Stored records:
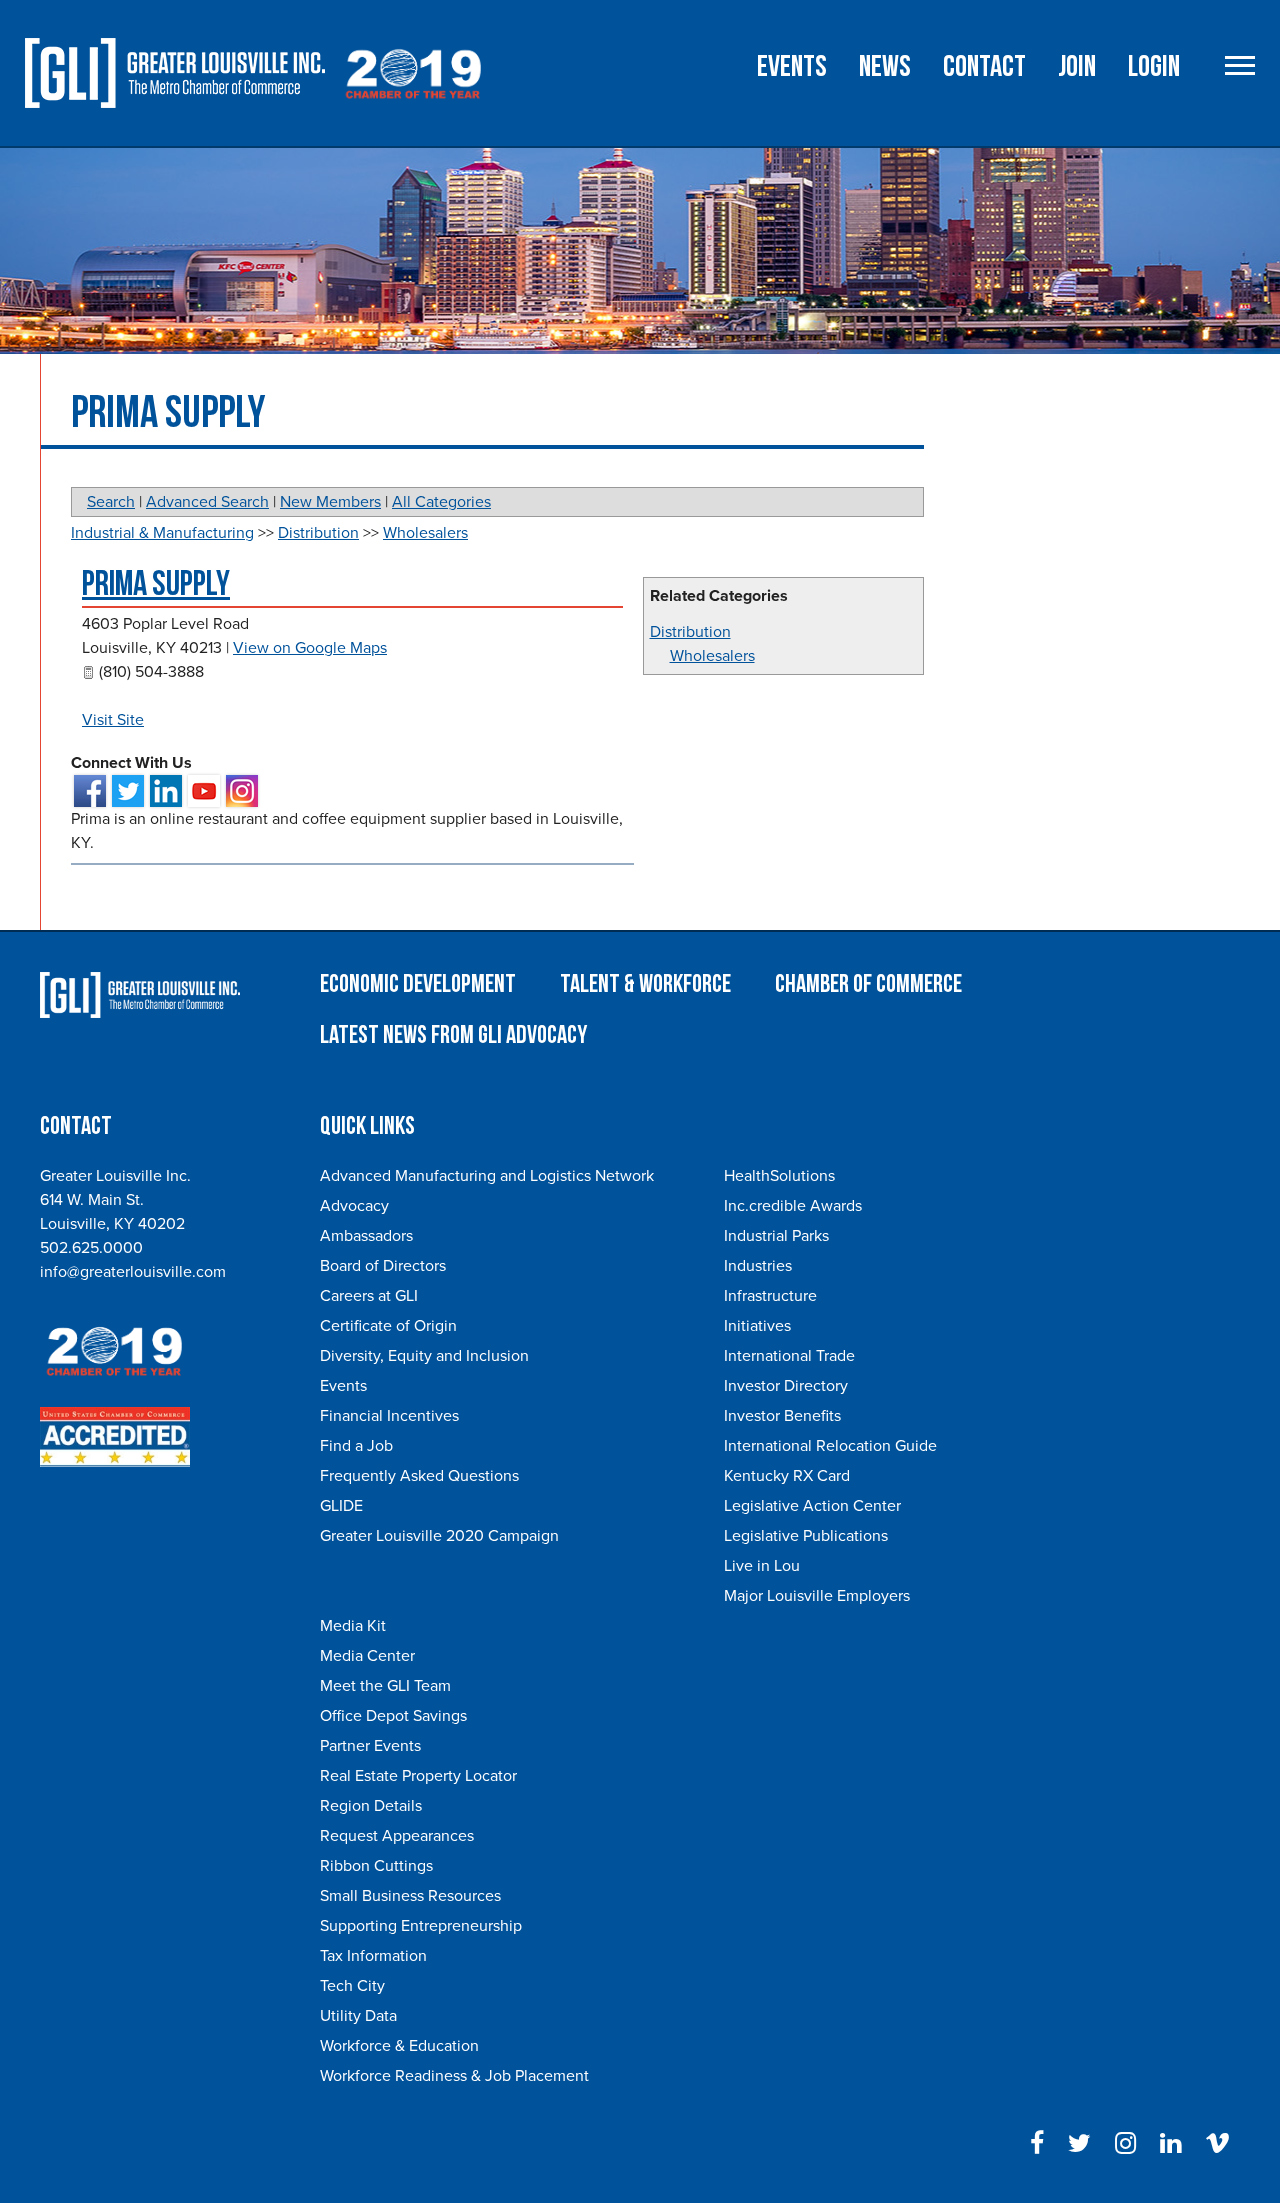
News (885, 67)
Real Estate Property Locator (418, 1776)
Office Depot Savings (393, 1716)
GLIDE (341, 1506)
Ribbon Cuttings (376, 1866)
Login (1154, 67)
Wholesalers (712, 656)
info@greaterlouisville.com (133, 1272)
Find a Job (356, 1446)
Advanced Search (207, 502)
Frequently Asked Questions (419, 1476)
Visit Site (113, 720)
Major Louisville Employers (817, 1596)
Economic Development (418, 984)
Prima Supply (156, 584)
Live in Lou (762, 1566)
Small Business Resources (410, 1896)
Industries (758, 1266)
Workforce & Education (399, 2046)
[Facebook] (1037, 2144)
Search (111, 502)
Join (1077, 67)
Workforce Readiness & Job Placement (454, 2076)
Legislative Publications (806, 1536)
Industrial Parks (776, 1236)
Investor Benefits (782, 1416)
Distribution (690, 632)
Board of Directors (383, 1266)
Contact (984, 67)
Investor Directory (786, 1386)
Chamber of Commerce (868, 984)
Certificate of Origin (388, 1326)
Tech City (352, 1986)
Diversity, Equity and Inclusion (424, 1356)
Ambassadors (366, 1236)
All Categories (441, 502)
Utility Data (358, 2016)
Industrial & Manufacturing (162, 533)
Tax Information (373, 1956)
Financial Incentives (389, 1416)
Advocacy (354, 1206)
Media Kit (353, 1626)
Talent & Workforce (645, 984)
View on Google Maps (310, 648)
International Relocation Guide (830, 1446)
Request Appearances (397, 1836)
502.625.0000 (91, 1248)
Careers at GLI (369, 1296)
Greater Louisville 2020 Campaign (439, 1536)
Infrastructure (770, 1296)
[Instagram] (1125, 2144)
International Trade (789, 1356)
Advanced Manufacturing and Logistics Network (487, 1176)
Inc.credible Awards (793, 1206)
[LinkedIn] (1170, 2144)
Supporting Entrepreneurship (421, 1926)
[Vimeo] (1217, 2144)
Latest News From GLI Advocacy (453, 1035)
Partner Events (370, 1746)
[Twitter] (1079, 2144)
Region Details (371, 1806)
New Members (330, 502)
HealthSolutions (779, 1176)
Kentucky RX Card (787, 1476)
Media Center (367, 1656)
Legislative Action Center (812, 1506)
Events (792, 67)
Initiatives (757, 1326)
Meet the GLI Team (385, 1686)
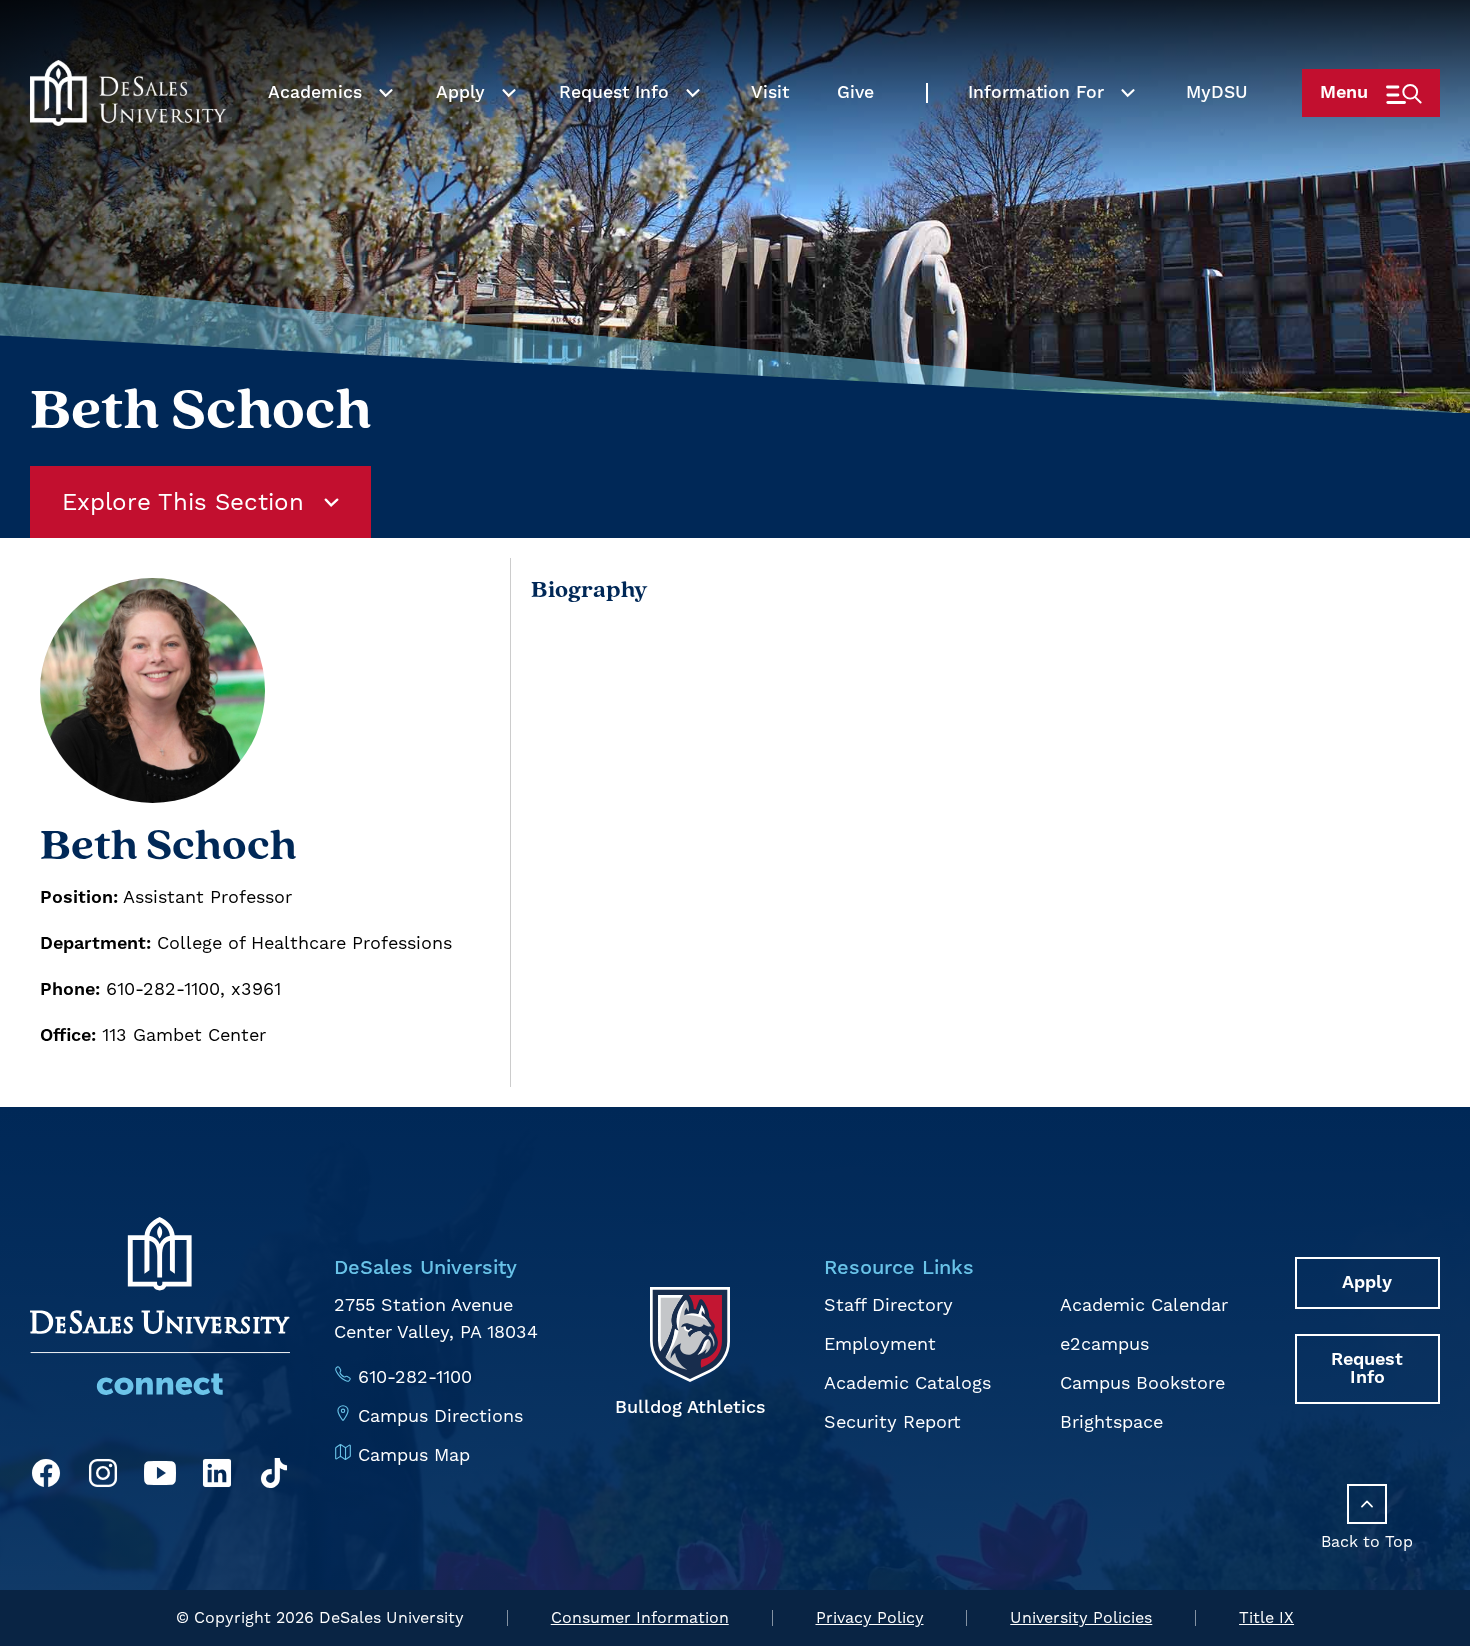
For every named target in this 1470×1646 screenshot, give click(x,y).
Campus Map (414, 1454)
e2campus (1104, 1343)
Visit (770, 93)
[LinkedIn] (217, 1476)
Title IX (1266, 1617)
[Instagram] (103, 1476)
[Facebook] (46, 1476)
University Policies (1081, 1617)
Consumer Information (640, 1617)
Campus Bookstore (1142, 1382)
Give (855, 93)
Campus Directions (440, 1415)
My (1217, 93)
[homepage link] (128, 93)
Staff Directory (888, 1304)
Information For (1036, 93)
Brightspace (1111, 1421)
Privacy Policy (870, 1617)
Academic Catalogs (907, 1382)
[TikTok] (274, 1476)
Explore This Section (183, 502)
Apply (460, 93)
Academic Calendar (1144, 1304)
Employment (880, 1343)
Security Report (892, 1421)
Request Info (614, 93)
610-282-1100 (415, 1376)
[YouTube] (160, 1476)
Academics (315, 93)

# Aim of the exercise:
Please print the data above once more, exactly as it appears, with no pictures.

# Response area:
News (885, 67)
Real Estate Property Locator (418, 1776)
Office Depot Savings (393, 1716)
GLIDE (341, 1506)
Ribbon Cuttings (376, 1866)
Login (1154, 67)
Wholesalers (712, 656)
info@greaterlouisville.com (133, 1272)
Find a Job (356, 1446)
Advanced Search (207, 502)
Frequently Asked Questions (419, 1476)
Visit Site (113, 720)
Major Louisville Employers (817, 1596)
Economic Development (418, 984)
Prima Supply (156, 584)
Live in Lou (762, 1566)
Small Business Resources (410, 1896)
Industries (758, 1266)
Workforce & Education (399, 2046)
[Facebook] (1037, 2144)
Search (111, 502)
Join (1077, 67)
Workforce Readiness & Job Placement (454, 2076)
Legislative Publications (806, 1536)
Industrial Parks (776, 1236)
Investor Benefits (782, 1416)
Distribution (690, 632)
Board of Directors (383, 1266)
Contact (984, 67)
Investor Directory (786, 1386)
Chamber of Commerce (868, 984)
Certificate of Origin (388, 1326)
Tech City (352, 1986)
Diversity, Equity and Inclusion (424, 1356)
Ambassadors (366, 1236)
All Categories (441, 502)
Utility Data (358, 2016)
Industrial & Manufacturing (162, 533)
Tax Information (373, 1956)
Financial Incentives (389, 1416)
Advocacy (354, 1206)
Media Kit (353, 1626)
Talent & Workforce (645, 984)
View on Google Maps (310, 648)
International Relocation Guide (830, 1446)
Request Appearances (397, 1836)
502.625.0000 (91, 1248)
Careers at GLI (369, 1296)
Greater Louisville 2020 Campaign (439, 1536)
Infrastructure (770, 1296)
[Instagram] (1125, 2144)
International Trade (789, 1356)
Advanced Manufacturing and Logistics Network (487, 1176)
Inc.credible Awards (793, 1206)
[LinkedIn] (1170, 2144)
Supporting Entrepreneurship (421, 1926)
[Vimeo] (1217, 2144)
Latest News From GLI Advocacy (453, 1035)
Partner Events (370, 1746)
[Twitter] (1079, 2144)
Region Details (371, 1806)
New Members (330, 502)
HealthSolutions (779, 1176)
Kentucky RX Card (787, 1476)
Media Center (367, 1656)
Legislative Action Center (812, 1506)
Events (792, 67)
Initiatives (757, 1326)
Meet the GLI Team (385, 1686)
For every named target in this 1470×1646 screenshot, give click(x,y).
Campus Map (414, 1454)
e2campus (1104, 1343)
Visit (770, 93)
[LinkedIn] (217, 1476)
Title IX (1266, 1617)
[Instagram] (103, 1476)
[Facebook] (46, 1476)
University Policies (1081, 1617)
Consumer Information (640, 1617)
Campus Bookstore (1142, 1382)
Give (855, 93)
Campus Directions (440, 1415)
My (1217, 93)
[homepage link] (128, 93)
Staff Directory (888, 1304)
Information For (1036, 93)
Brightspace (1111, 1421)
Privacy Policy (870, 1617)
Academic Catalogs (907, 1382)
[TikTok] (274, 1476)
Explore This Section (183, 502)
Apply (460, 93)
Academic Calendar (1144, 1304)
Employment (880, 1343)
Security Report (892, 1421)
Request Info (614, 93)
610-282-1100 (415, 1376)
[YouTube] (160, 1476)
Academics (315, 93)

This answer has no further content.